Retype, word for word, the lines from the first line of the entries through the line that holds "You are a GUI"; leave out the pictures.

*** The input Section Begins ***

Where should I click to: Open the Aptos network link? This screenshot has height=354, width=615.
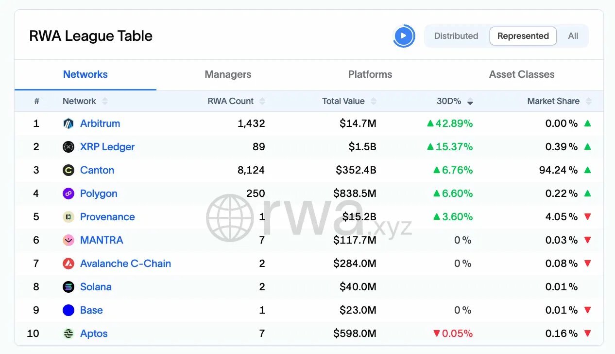[x=94, y=334]
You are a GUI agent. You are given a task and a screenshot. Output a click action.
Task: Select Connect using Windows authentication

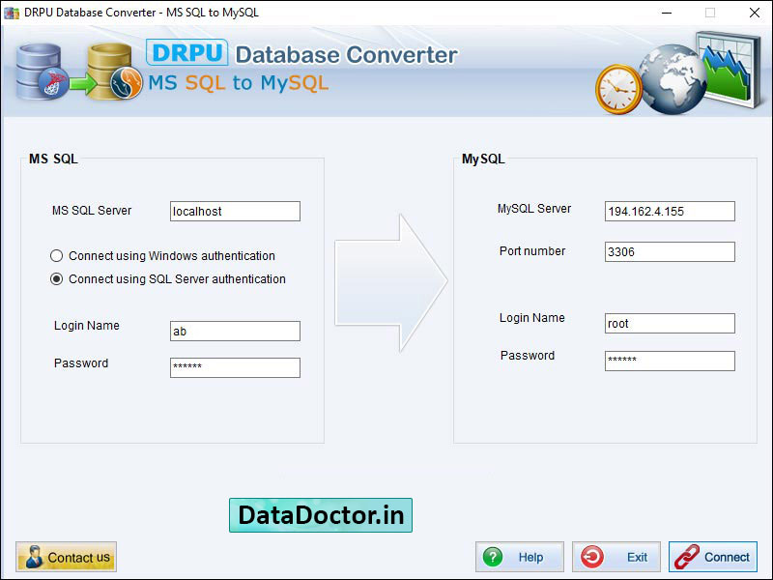pyautogui.click(x=56, y=255)
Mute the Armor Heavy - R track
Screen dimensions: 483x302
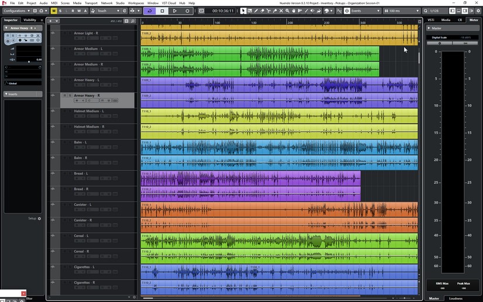pos(64,95)
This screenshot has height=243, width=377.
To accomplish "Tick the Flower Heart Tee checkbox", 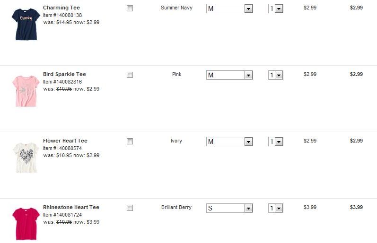I will click(x=130, y=142).
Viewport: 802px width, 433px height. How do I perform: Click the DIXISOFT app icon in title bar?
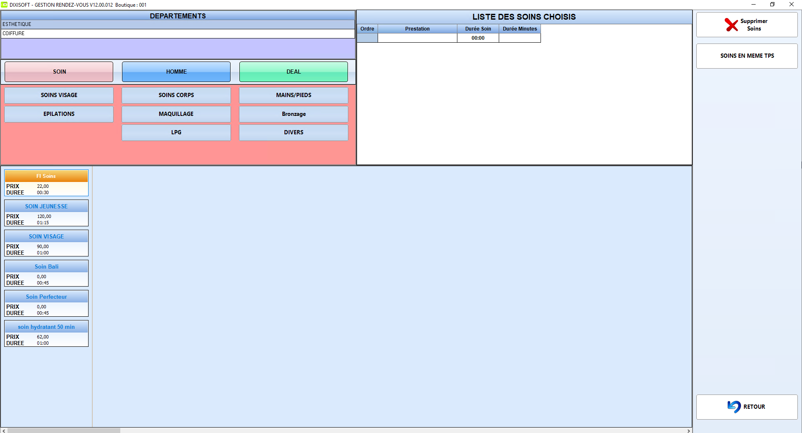(4, 5)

*** The input Section Ends ***

Exercise output:
Where should I click to: Open the Aptos network link? This screenshot has height=354, width=615.
[x=94, y=334]
You are a GUI agent. You are given a task and a screenshot. Output a click action.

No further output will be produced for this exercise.